## Information given

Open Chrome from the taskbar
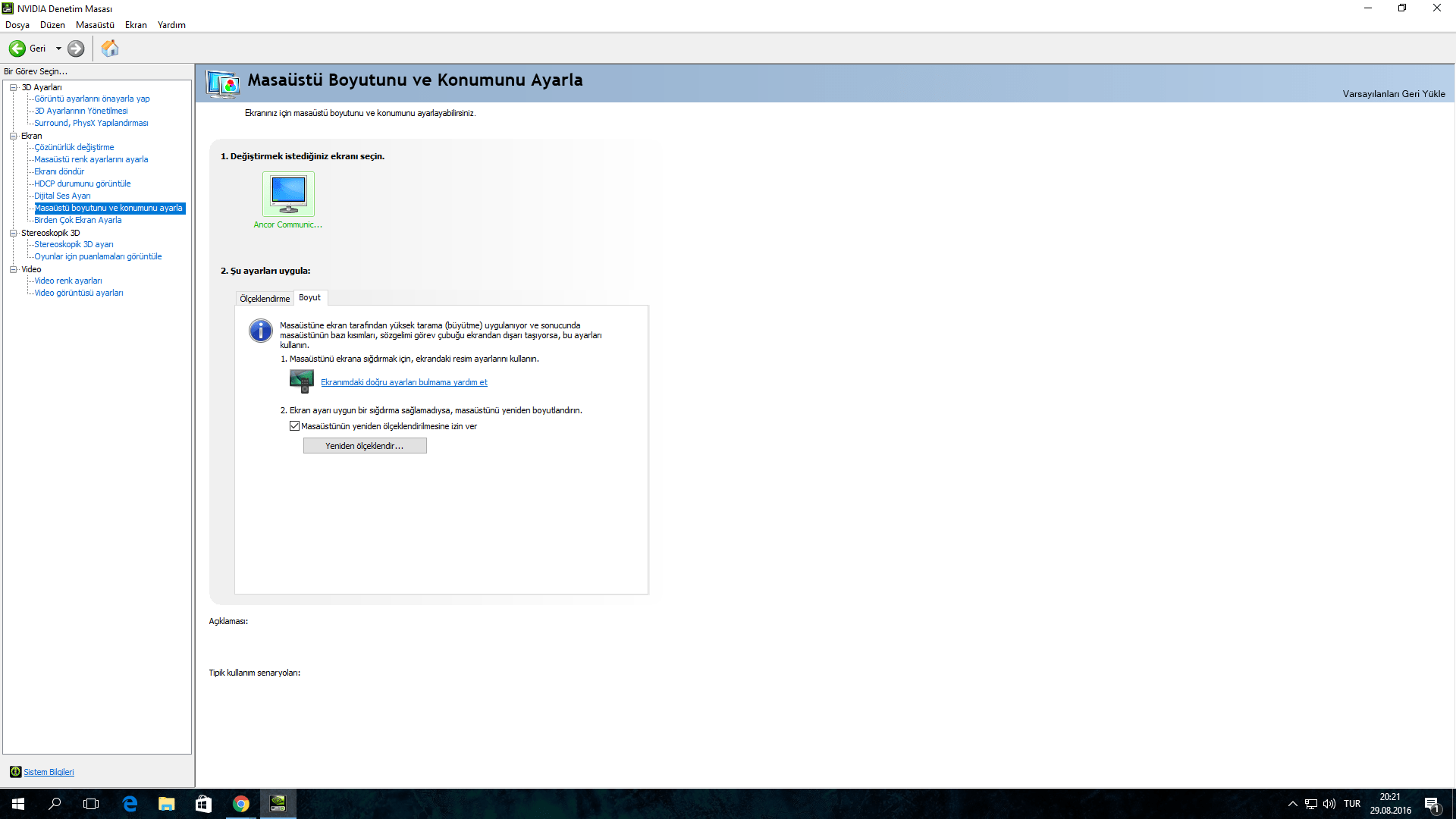Image resolution: width=1456 pixels, height=819 pixels. (x=241, y=804)
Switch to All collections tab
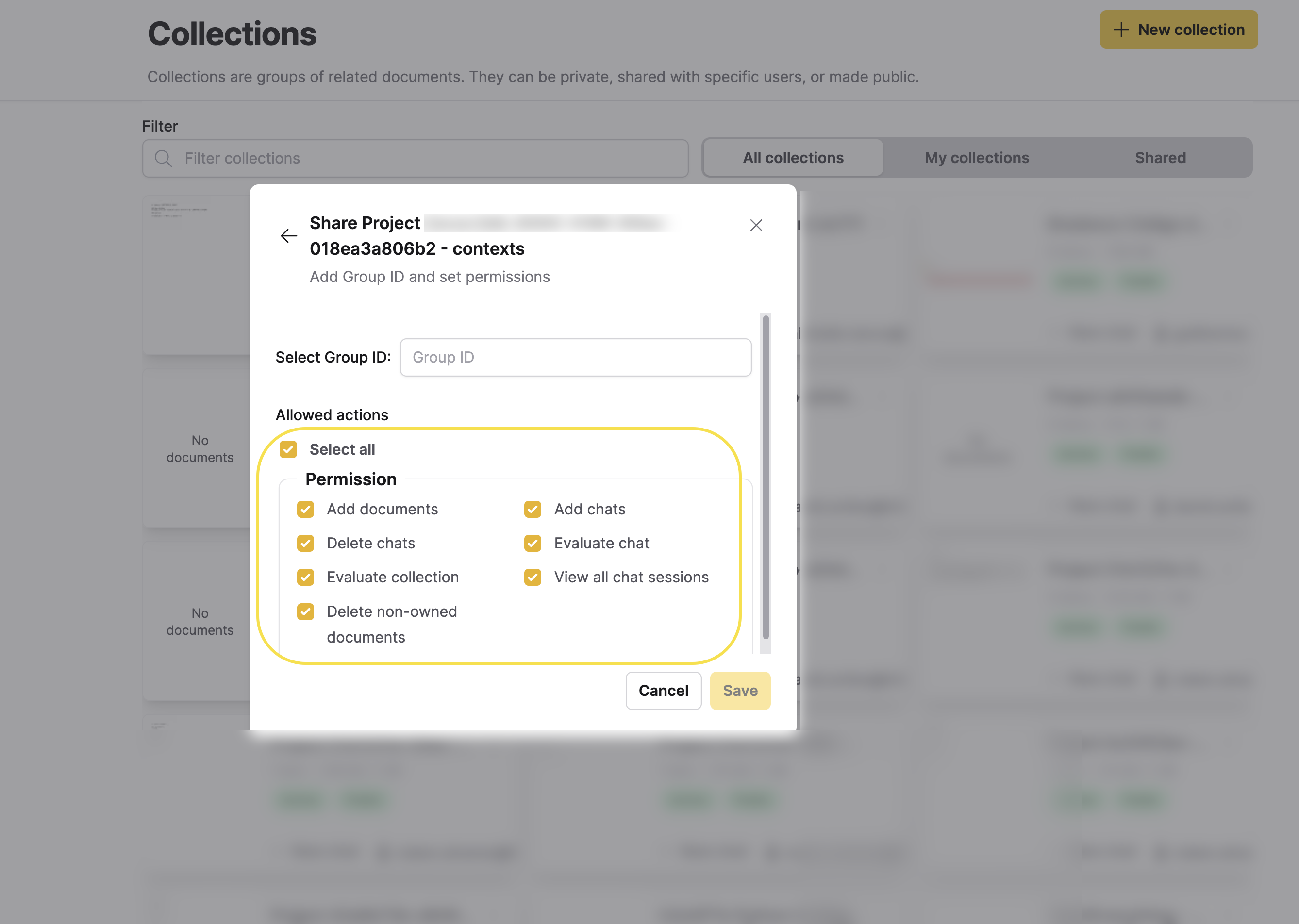This screenshot has width=1299, height=924. click(793, 158)
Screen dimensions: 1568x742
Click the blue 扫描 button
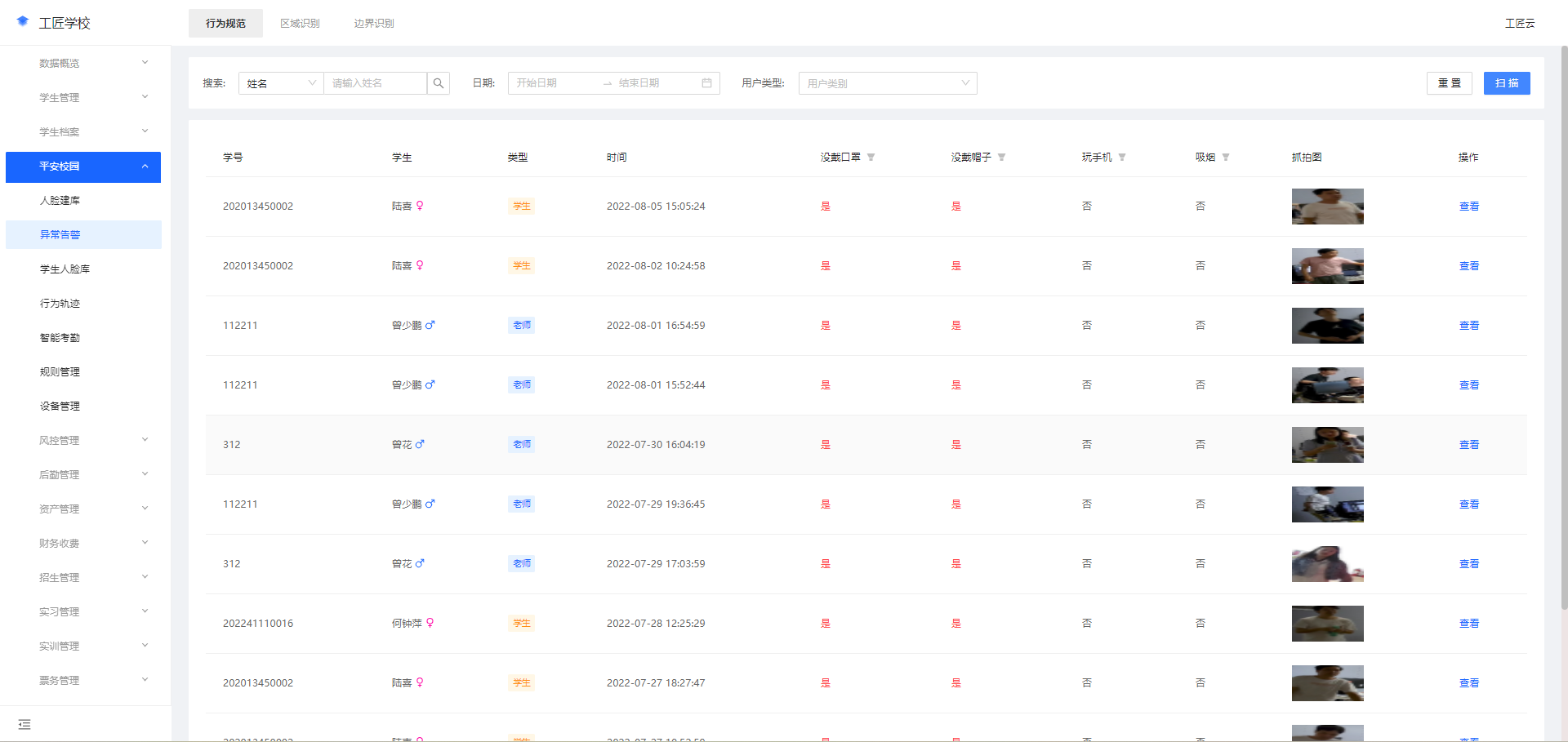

## What the task asks
The records above should be output exactly, but without any of their pictures.

## Answer to this task
Open Chrome from the taskbar
Image resolution: width=1456 pixels, height=819 pixels. (x=241, y=804)
Switch to All collections tab
This screenshot has width=1299, height=924. click(793, 158)
Screen dimensions: 1568x742
Click the blue 扫描 button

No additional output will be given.